L’altra sera, intorno alle 20, mentre passeggiavo in centro, le mie orecchie sono state investite dallo sgradevole gracchiare di una voce umana che imitava molto da vicino lo starnazzare delle anatre.

Compresi che si trattava di un comizio e decisi di avvicinarmi al palchetto allestito in Piazza Roma e fui quindi in grado di riconoscere l’oratore. Dopo un minuto fu la volta di un altro oratore anch’esso a me noto: entrambi consiglieri comunali uscenti.

Ad ascoltare il comizio c’erano poco più di una trentina di persone, quasi tutti amministratori o aspiranti tali.

Non so perchè, ma mi venne da pensare che sarebbero bastate cinque tielle per sfamarli tutti.

Come anche, chissà perchè, mi ritornò alla mente uno degli appellativi con il quale si indicava Raimondi cinque anni fa: il messia. Seguendo questo filo dei miei pensieri pensai che forse alla fine qualche miracolo, il Messia, l’ avesse fatto: era riuscito a dar la voce alle sue marionette!
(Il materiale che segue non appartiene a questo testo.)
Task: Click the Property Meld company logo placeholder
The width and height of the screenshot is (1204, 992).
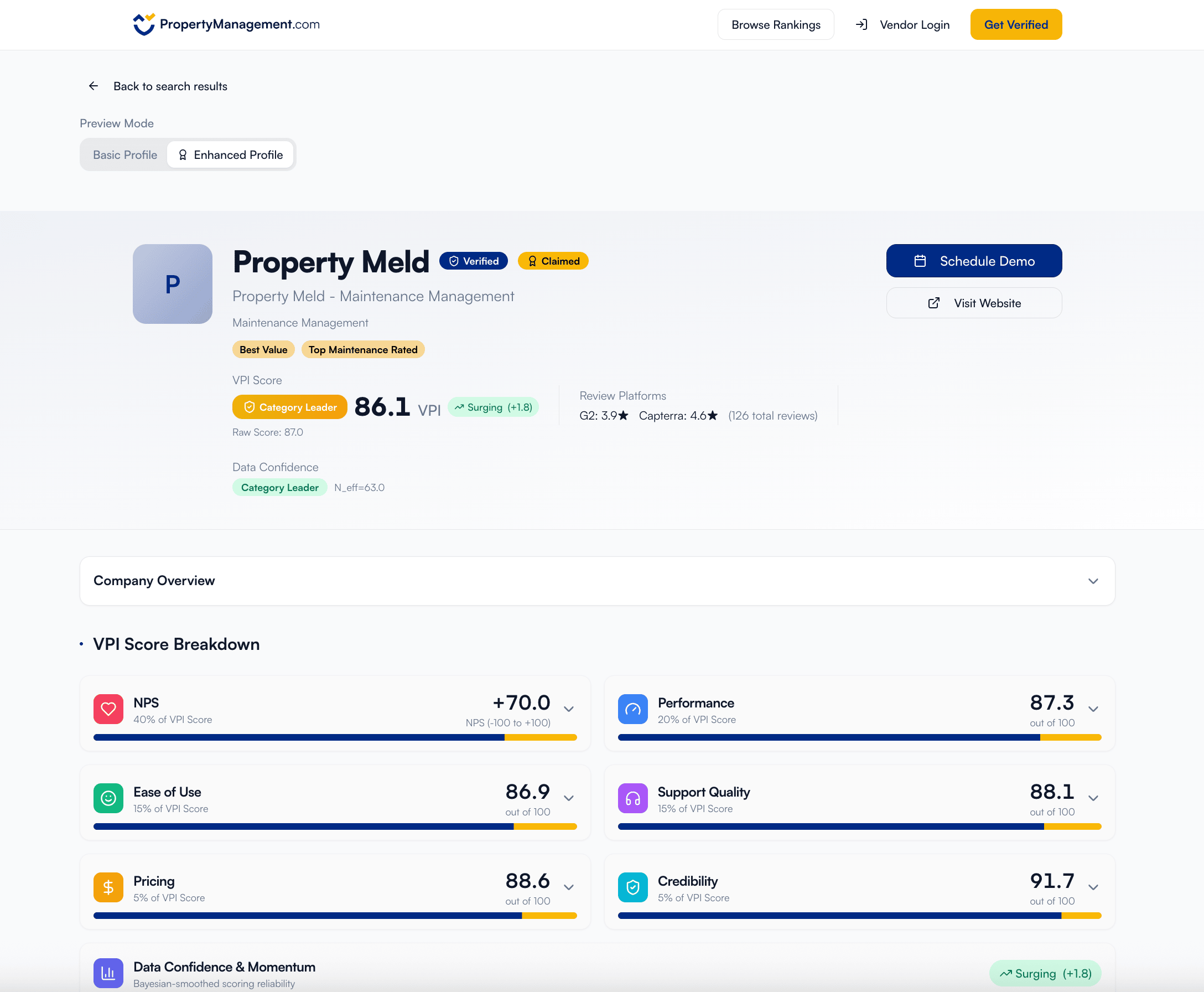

Le stesse che in cinque anni non sono state in grado di fornire un pensiero critico su quel poco che si è deliberato.

Contemporaneamente riflettevo e mi domandavo se fosse riuscito a dotare le marionette anche di un poco di cervello in modo da permettergli di esibire un minimo senso del pudore.

Dopo pochi istanti la mia curiosità venne esaudita: prese la parola il capo comico che forse, avendo notato tra il pubblico qualcuno oggi candidato in un altro schieramento, invece di illustrare i miseri risultati della sua inutile presenza nel consiglio comunale di Gaeta, non avendo argomenti da proporre, ha ritenuto opportuno iniziare a sbraitare istericamente, alludendo a coloro che avevano avuto il coraggio di dire a Raimondi e alla sua giunta che amministrativamente erano degli incapaci.

Nel corso del suo delirio invitava “le cinque tielle” a non votare per coloro, che a suo dire, erano delle banderuole, omettendo di dire che l’amministrazione di cui fa parte è retta da due autentiche banderuole e che proprio il capo della sua amministrazione è colui il quale avrebbe per primo abbandonato la nave solo se la porta di qualcuno dei partiti politici, da lui oggi denigrati, si fosse aperta alle sue brame.

A sbraitare, come se qualcuno in quel preciso istante gli stesse torcendo i famosi attributi che, negli uomini veri si trovano nelle parti basse. Ahimè era solo un replicante, un nano di corte atto solo a compiacere il suo padrone che già gli aveva concesso il dono della parola.